§ **BRIEF**:
Starting with the line that contains "The height and" and going on through the line that contains "The image size is (630, 786).", rewrite the records with every "screenshot" swapped for "screen capture" and nothing else altered. Return only those lines.

§ **DATA RECORDS**:
_ _ _ _

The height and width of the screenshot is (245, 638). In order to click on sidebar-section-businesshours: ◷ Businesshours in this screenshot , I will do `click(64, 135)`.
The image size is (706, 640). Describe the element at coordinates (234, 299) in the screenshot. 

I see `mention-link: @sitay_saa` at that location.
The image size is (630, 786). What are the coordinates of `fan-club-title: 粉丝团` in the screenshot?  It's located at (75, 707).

_ _ _ _

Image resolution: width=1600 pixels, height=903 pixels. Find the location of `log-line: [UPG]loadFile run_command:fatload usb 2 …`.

_ _ _ _

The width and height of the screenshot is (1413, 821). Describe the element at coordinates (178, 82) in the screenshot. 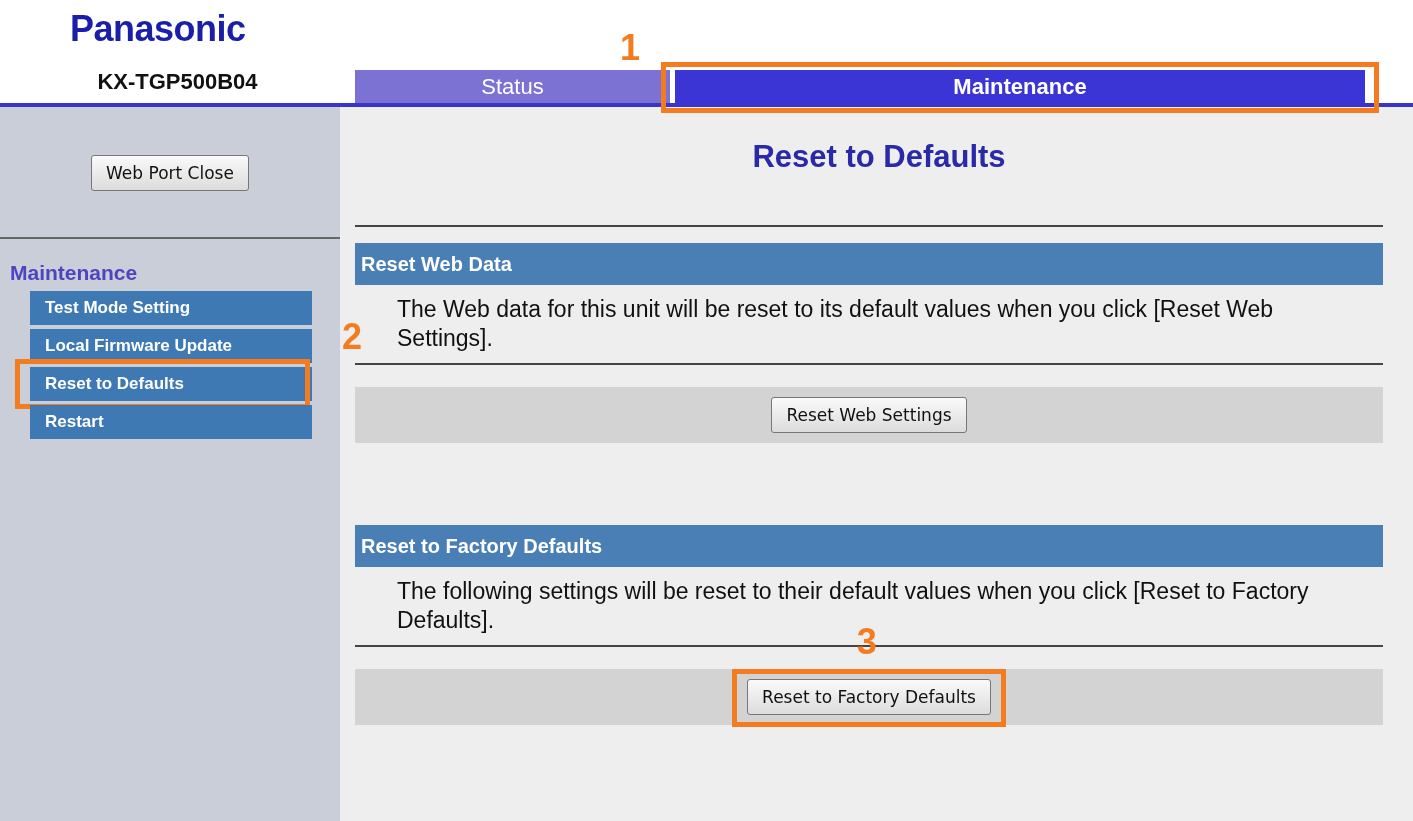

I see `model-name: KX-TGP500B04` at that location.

_ _ _ _

§ **SOLUTION TO THIS TASK**:
The height and width of the screen capture is (245, 638). In order to click on sidebar-section-businesshours: ◷ Businesshours in this screen capture , I will do `click(64, 135)`.
The image size is (706, 640). Describe the element at coordinates (234, 299) in the screen capture. 

I see `mention-link: @sitay_saa` at that location.
The image size is (630, 786). What are the coordinates of `fan-club-title: 粉丝团` in the screen capture?  It's located at (75, 707).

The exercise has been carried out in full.